Excerpted text
----
Writer: Max Crampton-Thomas
2 min read June 2021 — CLM Advisors is a fiscal management firm that builds business strategies to help their clients meet long-term goals. In an interview with Invest:, CEO and Principal Consultant Charlie Muracco discusses the firm’s differentiators in the region. “We help business owners think with the end result in mind and we build a financial roadmap to get there,” he said.
What separates CLM Advisors from similar firms in the region?
Two main ideas: first, we are educators at heart. We have a firm full of professionals who come from diverse places – from private industry, from public accounting, from banking and finance, from tax advisory – but the common theme is that we all love to use what we’ve learned to make our clients better business people. And we throw ourselves into that, every day. The second differentiator is we act like we are in business with our clients. In fact, we say “we” quite often when talking to our clients about their business. Our clients appreciate the sense that “we” are in this together.
Accounting is still the basis for everything we do, but accountants typically look at things historically. While history is important, we are more interested in the future of the business, and we use accounting data to bring the future into focus. That may mean diving deeply into our client’s unit costs and pricing. It may mean analyzing when and where the business will need more labor. It may mean figuring out the best compensation structure for the sales team to incentivize the behaviors that the business needs in order to grow. In fact, it usually means all of those things and more. And, in order to tackle those kinds of questions, we need great data. The only way we can get great data is by ensuring that our clients have well-staffed, well-trained accounting departments. That’s a process in which we exert tremendous influence and control. Whether it’s a staff of one or a staff of ten, part of our mission is to identify skill sets, instill proper controls, and train, train, train.
By the way, when we talk about developing the client’s accounting department, we have a certain philosophy: build an accounting system that works for the client – not one that just works for us. Typically, we are not dealing with large public companies who are required to use Generally Accepted Accounting Principles (GAAP) in their financial reporting; we serve small and middle-sized businesses. Those business owners need customized reports that reflect key business metrics, leading to faster and better decision-making ability. So, we often invest a lot of time in this area, and we’re constantly tinkering with new ideas to provide better and more useful information over time.
----
Provided data
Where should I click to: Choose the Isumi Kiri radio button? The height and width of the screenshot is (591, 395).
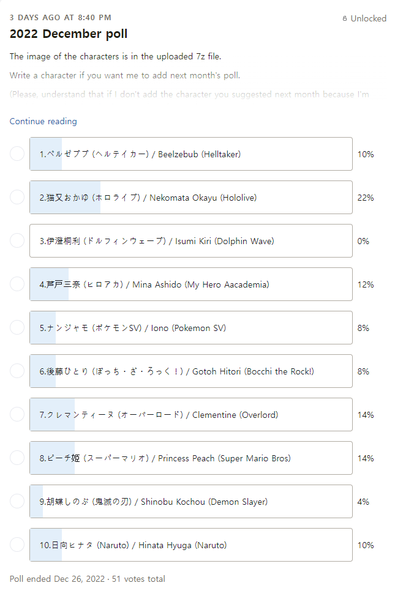point(17,240)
----
What you need to do
a) Rewrite the CLM Advisors interview from "By the way, when" up to and including "information over time.", putting "tailored reports" in place of "customized reports".
b) Answer these questions about the CLM Advisors interview:
(i) Who is named as the writer?
(ii) What titles does Charlie Muracco hold?
(iii) What size of businesses does the firm say it serves?
Work only from the CLM Advisors interview, not from the data.

Answers to each task
a)
By the way, when we talk about developing the client’s accounting department, we have a certain philosophy: build an accounting system that works for the client – not one that just works for us. Typically, we are not dealing with large public companies who are required to use Generally Accepted Accounting Principles (GAAP) in their financial reporting; we serve small and middle-sized businesses. Those business owners need tailored reports that reflect key business metrics, leading to faster and better decision-making ability. So, we often invest a lot of time in this area, and we’re constantly tinkering with new ideas to provide better and more useful information over time.

b)
(i) Max Crampton-Thomas
(ii) CEO and Principal Consultant
(iii) Small and middle-sized businesses